We know that global regulations on fluorinated compounds continue to tighten. Environmental scrutiny means synthetic routes must adapt, or risk obsolescence. We have already transitioned from legacy reagents—such as chlorinated oxidants and perfluorinated auxiliaries—to greener alternatives viable at industrial scale. This helps minimize hazardous waste and future-proofs our pipeline against regulatory whiplash. The payoff flows both ways: tighter specs on input impurities, lower environmental risk, and steadier delivery for our partners.

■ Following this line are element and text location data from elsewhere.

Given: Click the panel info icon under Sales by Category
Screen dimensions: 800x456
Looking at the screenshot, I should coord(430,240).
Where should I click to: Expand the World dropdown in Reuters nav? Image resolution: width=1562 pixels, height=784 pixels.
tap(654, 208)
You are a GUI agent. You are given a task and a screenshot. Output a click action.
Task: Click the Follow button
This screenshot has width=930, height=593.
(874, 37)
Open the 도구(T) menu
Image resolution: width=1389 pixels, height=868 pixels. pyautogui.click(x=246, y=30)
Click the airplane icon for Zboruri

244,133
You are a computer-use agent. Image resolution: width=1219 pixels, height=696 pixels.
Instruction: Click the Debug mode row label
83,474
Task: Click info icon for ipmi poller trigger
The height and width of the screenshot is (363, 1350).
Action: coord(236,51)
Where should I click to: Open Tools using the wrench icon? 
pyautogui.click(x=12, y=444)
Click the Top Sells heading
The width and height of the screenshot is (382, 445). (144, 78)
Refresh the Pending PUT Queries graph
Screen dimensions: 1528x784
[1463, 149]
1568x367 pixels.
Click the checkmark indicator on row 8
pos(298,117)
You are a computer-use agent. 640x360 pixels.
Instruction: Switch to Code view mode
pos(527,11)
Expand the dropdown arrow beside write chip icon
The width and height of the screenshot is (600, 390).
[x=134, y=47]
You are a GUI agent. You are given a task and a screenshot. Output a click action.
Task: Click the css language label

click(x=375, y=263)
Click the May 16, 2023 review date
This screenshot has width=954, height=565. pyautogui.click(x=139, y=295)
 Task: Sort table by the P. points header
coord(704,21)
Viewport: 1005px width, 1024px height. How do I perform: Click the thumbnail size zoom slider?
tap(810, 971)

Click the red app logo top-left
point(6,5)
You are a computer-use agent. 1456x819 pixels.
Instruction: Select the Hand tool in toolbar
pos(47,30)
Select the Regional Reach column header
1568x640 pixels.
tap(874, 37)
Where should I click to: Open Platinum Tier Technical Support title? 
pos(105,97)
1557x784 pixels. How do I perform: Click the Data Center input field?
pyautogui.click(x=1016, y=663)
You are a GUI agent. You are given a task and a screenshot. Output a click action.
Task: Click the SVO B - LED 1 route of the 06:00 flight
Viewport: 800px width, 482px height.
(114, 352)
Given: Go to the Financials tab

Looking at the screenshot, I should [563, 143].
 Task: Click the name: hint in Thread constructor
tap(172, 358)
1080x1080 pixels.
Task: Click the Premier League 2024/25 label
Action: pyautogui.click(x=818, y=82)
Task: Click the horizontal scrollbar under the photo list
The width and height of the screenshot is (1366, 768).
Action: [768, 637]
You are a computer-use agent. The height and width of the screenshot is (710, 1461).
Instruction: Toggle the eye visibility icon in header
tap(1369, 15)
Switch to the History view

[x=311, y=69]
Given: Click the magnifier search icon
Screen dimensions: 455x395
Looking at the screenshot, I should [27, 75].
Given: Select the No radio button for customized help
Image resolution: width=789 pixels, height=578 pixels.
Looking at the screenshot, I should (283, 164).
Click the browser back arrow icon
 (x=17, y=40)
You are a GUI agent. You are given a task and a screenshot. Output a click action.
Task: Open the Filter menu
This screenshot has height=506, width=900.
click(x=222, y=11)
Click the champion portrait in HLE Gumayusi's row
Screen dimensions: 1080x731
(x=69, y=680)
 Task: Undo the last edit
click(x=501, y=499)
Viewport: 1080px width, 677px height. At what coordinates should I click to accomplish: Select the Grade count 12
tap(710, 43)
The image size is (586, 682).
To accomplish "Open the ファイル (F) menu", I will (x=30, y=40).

Even the best-staffed plant bumps against procurement bottlenecks, logistics hiccups, or unforeseen regulatory changes. Over the past year, global supply chain tension resulting from geopolitical shifts drove brief raw material shortages and shipping logjams. Our history of direct, transparent communication with buyers and formulation partners let us adjust order timing and batch planning, minimizing uncertainty. Flexibility at the manufacturing level, backed by detailed knowledge of the process, proves more valuable than static contracts or one-size-fits-all risk planning.
Process efficiency never comes down to off-the-shelf answers or generic protocols. Our plant improvement cycle means every complaint and every success shapes the next run. Bringing together chemical engineers, logistics planners, and R&D specialists at the same table transforms lines on a process flow diagram into practical feedback. In the last production year, a proposal from a shift supervisor—changing drum orientation during filling—reduced product compaction and lowered transfer losses by an entire percentage point. Small changes build operational resilience over time.
Our relationship with technical users—chemist to chemist, operator to operator—brings challenges out into the open. We dig into failures as much as successes: if a batch dissolves too slowly in an end-user’s process, we consult our analytical team, reviewing chromatograms and water content at every drying stage. If a minor impurity shows up in a partner’s analytical run, we pull our in-process samples and run cross-checks—catching rare problems before they propagate downstream. This attention to the details, measured on a real factory floor in real time, keeps programs moving when paperwork alone would slow them to a crawl.
We have watched as 5-Amino-3-trifluoromethyl-pyridine-2-carbonitrile moved from niche curiosity to mainstay in the synthetic toolkit. Drug discovery programs want more than just a technical grade intermediate—they rely on steady, fully traceable material from a team that understands the nuances, risks, and opportunities of every batch. Formulators partnering with us see the impact in day-to-day lab work, fewer batch anomalies, and shorter cycle times.
Process improvements—from new catalyst screening to real-time environmental controls—have emerged from direct feedback. Sometimes these emerge as new purification steps; other times, as minor tweaks to drum closure hardware or drying temperature profiles. Ongoing dialogue with technical users lets us identify improvement opportunities fast—before they snowball into larger problems.
We see each kilogram leave our manufacturing line not as a commodity, but as a bridge to scientific progress, safer pharmaceuticals, and more effective crop protection agents. Outcomes improve only when every team in the supply chain holds itself to that standard. By sharing the story behind every specification, every run, and every improvement, we open doors for our partners to innovate faster, with more confidence. Our commitment to excellence remains more than protocol: it reflects generations of experience, technical grit, and the shared goals that move industries forward.